Accepted Data:	`<alt>` (Alternative Annotation), `<altlayers>` (Alternative Annotation), `<comment>` (Comment Annotation), `<correction>` (Correction Annotation), `<desc>` (Description Annotation), `<external>` (External Annotation), `<figure>` (Figure Annotation), `<hiddenw>` (Hidden Token Annotation), `<br>` (Linebreak), `<list>` (List Annotation), `<metric>` (Metric Annotation), `<p>` (Paragraph Annotation), `<part>` (Part Annotation), `<ph>` (Phonetic Annotation/Content), `<ref>` (Reference Annotation), `<relation>` (Relation Annotation), `<s>` (Sentence Annotation), `<str>` (String Annotation), `<table>` (Table Annotation), `<t>` (Text Annotation), `<utt>` (Utterance Annotation), `<whitespace>` (Vertical Whitespace), `<w>` (Token Annotation)
Valid Context:	`<div>` (Division Annotation), `<entry>` (Entry Annotation), `<event>` (Event Annotation), `<note>` (Note Annotation), `<p>` (Paragraph Annotation), `<s>` (Sentence Annotation)

Explanation¶

Collections such as glossaries, dictionaries, thesauri and wordnets have in common that they consist of a set of entries, which is represented in FoLiA by the <entry> element, and each entry is identified by one or more terms, represented by the <term> element within an entry.

Terms need not be words, but a wide variety of structural elements can be used as the term. Within the entry, these terms can subsequently be associated with one or more definitions, using the <def> element, or with examples, using the <ex> element.

The <term>, <def> and <ex> elements can all take sets and classes, and thus need to be declared. The <entry> elements themselves are simple containers and can contain multiple terms if they are deemed dependent or related, such as in case of morphological variants such as verb conjugations and declensions. The elements <term> and <def> can only be used within an <entry>. The <ex> element, however, can also be used standalone in different contexts.

Directives –
(a) Copy the FoLiA excerpt from "Terms need not" up to and including "in different contexts.", swapping "standalone" for "independently".
(b) Turn the paragraph of the FoLiA excerpt that begins "The <term>, <def> and <ex> elements can all take" into a short bulleted list that keeps its main facts.

Supplied material –
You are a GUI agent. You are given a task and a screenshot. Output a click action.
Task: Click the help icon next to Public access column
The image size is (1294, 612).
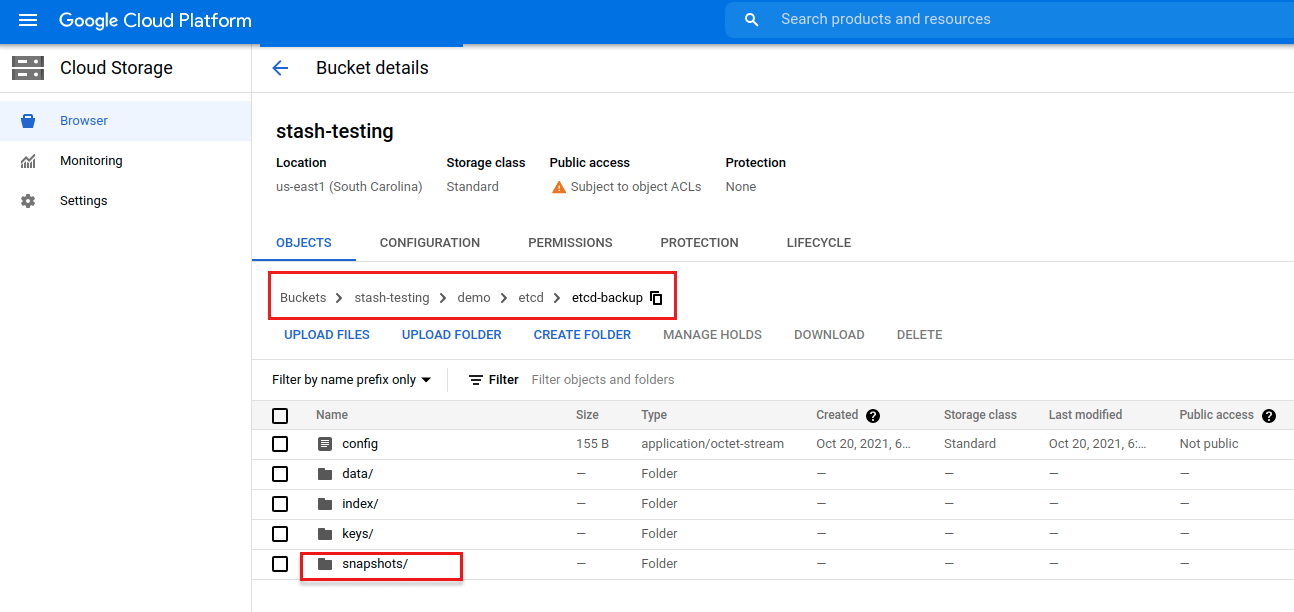pos(1269,416)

Set of answers –
(a)
Terms need not be words, but a wide variety of structural elements can be used as the term. Within the entry, these terms can subsequently be associated with one or more definitions, using the <def> element, or with examples, using the <ex> element.

The <term>, <def> and <ex> elements can all take sets and classes, and thus need to be declared. The <entry> elements themselves are simple containers and can contain multiple terms if they are deemed dependent or related, such as in case of morphological variants such as verb conjugations and declensions. The elements <term> and <def> can only be used within an <entry>. The <ex> element, however, can also be used independently in different contexts.

(b)
- The <term>, <def> and <ex> elements can take sets and classes, so they need to be declared.
- <entry> elements are simple containers. They can hold multiple terms that are dependent or related, such as morphological variants like verb conjugations and declensions.
- <term> and <def> can only be used within an <entry>.
- <ex> can also be used standalone in different contexts.